ASSIGNMENT:
Some of the lines below need repeating. Reproduce exactly those between the lines holding "Reading Detailed System Information with QT C++ (195, 955)" and "Dárkové poukazy (54, 2421)", inclusive.

DATA PROVIDED:
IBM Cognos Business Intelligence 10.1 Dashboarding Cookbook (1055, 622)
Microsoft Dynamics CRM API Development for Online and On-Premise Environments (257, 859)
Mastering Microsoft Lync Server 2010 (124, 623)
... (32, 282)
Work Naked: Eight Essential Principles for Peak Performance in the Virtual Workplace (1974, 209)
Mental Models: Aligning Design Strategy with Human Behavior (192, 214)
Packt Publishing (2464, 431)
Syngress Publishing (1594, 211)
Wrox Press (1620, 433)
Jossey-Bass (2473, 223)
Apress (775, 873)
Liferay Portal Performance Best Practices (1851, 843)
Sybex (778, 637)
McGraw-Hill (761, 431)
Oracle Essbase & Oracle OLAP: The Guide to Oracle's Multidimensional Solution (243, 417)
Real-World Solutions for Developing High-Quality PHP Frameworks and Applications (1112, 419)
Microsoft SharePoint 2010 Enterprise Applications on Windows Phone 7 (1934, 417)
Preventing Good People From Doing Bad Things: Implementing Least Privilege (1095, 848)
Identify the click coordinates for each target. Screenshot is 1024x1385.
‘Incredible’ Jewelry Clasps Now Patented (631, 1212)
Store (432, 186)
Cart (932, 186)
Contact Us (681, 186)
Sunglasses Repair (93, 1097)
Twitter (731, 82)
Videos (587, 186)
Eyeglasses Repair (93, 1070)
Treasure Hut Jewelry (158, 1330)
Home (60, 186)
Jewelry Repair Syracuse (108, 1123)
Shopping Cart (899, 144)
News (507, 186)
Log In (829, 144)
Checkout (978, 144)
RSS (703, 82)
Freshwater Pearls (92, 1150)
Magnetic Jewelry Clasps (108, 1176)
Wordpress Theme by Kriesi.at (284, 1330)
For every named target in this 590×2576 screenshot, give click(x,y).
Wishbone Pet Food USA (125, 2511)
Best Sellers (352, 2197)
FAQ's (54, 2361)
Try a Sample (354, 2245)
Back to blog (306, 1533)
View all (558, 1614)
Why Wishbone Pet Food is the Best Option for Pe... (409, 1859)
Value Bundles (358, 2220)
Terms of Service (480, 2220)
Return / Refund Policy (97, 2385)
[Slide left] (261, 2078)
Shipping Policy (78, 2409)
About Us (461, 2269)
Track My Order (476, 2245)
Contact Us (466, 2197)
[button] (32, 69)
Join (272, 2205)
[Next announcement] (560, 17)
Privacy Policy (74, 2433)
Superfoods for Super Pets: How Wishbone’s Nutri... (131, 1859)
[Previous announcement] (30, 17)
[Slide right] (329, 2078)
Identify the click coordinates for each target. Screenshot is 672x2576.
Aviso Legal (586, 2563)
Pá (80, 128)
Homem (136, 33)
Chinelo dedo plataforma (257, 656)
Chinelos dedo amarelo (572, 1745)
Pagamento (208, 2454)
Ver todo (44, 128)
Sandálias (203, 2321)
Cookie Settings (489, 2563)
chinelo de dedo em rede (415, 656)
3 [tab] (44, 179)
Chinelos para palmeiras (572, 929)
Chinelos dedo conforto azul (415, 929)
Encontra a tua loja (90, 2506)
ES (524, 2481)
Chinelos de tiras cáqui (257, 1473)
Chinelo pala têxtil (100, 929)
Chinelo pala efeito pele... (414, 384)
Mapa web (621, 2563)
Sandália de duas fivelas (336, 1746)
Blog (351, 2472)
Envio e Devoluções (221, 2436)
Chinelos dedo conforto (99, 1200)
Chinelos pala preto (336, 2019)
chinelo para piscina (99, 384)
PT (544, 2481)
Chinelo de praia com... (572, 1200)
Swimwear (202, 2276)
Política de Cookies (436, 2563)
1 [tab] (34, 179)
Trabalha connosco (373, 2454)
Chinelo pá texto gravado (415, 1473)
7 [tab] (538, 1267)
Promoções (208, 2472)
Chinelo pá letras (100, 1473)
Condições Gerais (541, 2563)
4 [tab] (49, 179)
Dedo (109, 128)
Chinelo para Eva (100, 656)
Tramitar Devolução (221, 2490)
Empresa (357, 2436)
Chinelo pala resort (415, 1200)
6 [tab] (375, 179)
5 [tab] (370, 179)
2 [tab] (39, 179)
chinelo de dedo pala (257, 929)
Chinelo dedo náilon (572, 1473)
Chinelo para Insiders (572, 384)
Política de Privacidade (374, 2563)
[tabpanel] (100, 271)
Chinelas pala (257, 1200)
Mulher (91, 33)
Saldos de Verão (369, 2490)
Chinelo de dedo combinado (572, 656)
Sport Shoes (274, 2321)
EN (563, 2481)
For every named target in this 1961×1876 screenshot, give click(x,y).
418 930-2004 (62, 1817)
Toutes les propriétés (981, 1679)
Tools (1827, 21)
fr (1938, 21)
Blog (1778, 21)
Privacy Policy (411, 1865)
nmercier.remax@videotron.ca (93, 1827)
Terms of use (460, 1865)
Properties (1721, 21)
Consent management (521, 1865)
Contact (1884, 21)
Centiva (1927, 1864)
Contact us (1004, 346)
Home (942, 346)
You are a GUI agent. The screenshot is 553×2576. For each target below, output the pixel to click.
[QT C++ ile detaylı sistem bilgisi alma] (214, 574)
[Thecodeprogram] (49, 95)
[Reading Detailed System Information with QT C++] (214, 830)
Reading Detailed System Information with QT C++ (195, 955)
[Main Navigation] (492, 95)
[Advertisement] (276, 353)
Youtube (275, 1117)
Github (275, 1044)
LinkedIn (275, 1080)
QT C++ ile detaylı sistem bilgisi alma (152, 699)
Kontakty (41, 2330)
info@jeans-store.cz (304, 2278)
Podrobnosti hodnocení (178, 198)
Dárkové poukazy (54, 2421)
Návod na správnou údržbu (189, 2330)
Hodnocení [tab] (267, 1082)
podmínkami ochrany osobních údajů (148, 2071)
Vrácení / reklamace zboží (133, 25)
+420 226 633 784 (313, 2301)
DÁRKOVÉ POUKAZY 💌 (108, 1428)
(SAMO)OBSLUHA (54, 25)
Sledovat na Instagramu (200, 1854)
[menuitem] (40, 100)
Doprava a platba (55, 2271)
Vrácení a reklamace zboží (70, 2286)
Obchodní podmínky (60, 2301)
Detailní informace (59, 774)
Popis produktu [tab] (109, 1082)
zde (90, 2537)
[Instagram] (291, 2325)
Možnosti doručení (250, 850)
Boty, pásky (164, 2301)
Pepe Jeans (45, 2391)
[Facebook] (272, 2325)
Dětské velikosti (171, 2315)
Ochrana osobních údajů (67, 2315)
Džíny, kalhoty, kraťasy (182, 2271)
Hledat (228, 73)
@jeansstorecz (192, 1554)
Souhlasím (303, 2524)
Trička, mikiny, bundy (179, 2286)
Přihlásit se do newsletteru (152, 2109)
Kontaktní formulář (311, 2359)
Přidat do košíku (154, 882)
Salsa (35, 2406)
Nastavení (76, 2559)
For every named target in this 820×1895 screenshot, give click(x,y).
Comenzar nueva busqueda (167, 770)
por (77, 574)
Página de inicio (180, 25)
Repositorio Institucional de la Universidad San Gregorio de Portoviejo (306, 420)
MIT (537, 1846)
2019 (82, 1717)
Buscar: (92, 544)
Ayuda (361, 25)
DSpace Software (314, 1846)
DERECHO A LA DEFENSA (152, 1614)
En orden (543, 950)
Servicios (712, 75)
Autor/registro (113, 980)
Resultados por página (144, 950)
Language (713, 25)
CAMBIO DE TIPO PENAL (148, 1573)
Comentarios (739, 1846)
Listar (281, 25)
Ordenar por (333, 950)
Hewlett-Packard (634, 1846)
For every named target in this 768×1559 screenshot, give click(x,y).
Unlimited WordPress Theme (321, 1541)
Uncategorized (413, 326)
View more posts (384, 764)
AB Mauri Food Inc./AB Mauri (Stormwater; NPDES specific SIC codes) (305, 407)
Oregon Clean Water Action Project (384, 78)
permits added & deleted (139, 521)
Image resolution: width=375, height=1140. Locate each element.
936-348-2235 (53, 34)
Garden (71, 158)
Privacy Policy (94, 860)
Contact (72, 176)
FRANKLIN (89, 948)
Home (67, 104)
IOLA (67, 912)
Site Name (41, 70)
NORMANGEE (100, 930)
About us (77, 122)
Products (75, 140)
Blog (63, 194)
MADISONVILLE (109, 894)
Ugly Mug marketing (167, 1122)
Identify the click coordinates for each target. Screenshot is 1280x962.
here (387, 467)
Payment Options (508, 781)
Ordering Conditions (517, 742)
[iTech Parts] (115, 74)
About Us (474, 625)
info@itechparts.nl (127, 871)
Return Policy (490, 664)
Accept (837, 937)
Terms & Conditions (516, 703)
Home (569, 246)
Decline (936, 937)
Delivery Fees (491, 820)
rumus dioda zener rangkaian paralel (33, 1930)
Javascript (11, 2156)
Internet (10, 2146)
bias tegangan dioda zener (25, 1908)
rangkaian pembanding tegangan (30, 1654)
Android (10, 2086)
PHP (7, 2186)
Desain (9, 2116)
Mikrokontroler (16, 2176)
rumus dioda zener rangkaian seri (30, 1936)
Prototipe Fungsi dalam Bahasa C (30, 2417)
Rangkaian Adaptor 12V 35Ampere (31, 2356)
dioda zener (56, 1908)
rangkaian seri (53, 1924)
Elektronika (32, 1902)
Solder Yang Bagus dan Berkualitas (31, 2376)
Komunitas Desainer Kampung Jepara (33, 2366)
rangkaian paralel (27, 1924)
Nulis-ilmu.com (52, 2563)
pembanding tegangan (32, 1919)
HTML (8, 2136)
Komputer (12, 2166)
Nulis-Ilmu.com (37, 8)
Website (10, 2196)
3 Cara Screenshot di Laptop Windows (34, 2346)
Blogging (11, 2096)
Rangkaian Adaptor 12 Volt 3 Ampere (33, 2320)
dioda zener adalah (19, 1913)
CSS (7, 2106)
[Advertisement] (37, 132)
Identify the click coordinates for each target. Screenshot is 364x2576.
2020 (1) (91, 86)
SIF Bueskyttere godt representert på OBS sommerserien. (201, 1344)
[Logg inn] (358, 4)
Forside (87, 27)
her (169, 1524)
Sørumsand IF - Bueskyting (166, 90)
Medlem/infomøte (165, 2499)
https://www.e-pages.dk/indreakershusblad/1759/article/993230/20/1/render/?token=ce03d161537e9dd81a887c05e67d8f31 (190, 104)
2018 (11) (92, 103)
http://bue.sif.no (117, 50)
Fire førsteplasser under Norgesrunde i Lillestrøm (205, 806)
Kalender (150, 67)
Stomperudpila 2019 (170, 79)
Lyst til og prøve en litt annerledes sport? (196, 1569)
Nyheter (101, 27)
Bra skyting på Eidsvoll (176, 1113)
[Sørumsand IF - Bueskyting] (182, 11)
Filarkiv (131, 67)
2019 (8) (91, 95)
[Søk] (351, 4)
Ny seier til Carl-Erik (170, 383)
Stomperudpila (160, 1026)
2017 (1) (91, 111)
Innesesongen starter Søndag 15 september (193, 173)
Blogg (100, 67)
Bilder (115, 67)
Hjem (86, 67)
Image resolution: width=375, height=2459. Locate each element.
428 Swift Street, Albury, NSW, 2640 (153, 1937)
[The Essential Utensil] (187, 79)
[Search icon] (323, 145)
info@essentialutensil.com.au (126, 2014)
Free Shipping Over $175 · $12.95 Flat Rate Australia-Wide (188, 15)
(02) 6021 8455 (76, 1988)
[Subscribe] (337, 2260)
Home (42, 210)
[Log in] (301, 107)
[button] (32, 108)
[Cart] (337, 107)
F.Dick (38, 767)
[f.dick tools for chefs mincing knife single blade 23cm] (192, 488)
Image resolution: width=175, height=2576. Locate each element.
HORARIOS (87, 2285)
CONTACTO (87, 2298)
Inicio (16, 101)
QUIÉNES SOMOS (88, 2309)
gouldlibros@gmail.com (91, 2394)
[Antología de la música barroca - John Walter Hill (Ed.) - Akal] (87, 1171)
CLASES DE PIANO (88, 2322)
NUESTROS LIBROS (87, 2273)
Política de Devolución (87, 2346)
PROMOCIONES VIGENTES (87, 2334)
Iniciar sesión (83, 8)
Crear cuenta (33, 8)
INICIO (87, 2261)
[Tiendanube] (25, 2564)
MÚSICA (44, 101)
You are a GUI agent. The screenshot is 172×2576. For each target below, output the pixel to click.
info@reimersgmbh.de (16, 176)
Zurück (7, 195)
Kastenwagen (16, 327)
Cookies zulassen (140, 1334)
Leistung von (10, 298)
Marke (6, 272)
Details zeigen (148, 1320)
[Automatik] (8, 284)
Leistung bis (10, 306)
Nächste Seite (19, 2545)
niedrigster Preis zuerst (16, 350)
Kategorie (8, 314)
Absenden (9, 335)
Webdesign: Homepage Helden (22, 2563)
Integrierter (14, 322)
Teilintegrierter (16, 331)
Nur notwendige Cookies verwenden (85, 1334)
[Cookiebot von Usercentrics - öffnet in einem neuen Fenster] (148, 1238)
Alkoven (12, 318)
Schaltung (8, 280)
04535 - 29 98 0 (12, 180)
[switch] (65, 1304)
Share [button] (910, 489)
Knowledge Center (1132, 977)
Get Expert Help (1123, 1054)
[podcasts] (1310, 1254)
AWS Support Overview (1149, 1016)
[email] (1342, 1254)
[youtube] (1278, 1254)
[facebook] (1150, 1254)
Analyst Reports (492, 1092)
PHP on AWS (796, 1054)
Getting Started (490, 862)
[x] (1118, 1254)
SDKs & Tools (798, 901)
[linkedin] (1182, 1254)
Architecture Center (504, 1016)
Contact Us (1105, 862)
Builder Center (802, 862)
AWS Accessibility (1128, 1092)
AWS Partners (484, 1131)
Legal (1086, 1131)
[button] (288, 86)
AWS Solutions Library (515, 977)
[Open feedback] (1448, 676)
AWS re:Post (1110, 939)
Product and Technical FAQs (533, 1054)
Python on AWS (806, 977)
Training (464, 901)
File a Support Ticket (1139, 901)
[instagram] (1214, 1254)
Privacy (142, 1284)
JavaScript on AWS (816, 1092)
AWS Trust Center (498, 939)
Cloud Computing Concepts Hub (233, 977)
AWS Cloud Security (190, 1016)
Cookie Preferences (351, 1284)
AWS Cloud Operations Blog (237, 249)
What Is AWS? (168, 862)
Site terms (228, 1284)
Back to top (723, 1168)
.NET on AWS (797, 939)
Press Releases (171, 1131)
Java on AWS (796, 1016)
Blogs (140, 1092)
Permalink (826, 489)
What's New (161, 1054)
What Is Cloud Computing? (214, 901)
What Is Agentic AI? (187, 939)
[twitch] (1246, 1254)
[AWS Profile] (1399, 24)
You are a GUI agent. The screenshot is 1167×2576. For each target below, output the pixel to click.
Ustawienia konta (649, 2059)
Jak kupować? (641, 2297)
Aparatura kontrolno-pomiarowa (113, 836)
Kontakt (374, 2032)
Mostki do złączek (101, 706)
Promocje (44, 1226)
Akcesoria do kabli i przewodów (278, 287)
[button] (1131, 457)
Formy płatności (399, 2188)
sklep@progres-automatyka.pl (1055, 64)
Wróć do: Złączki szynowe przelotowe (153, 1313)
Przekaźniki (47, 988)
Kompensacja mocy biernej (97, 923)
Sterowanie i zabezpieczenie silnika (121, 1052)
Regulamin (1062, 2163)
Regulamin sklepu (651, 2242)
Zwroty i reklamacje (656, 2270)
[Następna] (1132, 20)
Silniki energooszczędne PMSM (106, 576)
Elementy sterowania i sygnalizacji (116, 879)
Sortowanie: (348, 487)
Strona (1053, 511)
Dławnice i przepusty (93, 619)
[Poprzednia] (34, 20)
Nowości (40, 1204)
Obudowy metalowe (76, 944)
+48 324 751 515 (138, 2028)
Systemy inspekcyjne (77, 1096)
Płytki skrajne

FINAL ANSWER:
Reading Detailed System Information with QT C++ (195, 955)
[Main Navigation] (492, 95)
[Advertisement] (276, 353)
Youtube (275, 1117)
Github (275, 1044)
LinkedIn (275, 1080)
QT C++ ile detaylı sistem bilgisi alma (152, 699)
Kontakty (41, 2330)
info@jeans-store.cz (304, 2278)
Podrobnosti hodnocení (178, 198)
Dárkové poukazy (54, 2421)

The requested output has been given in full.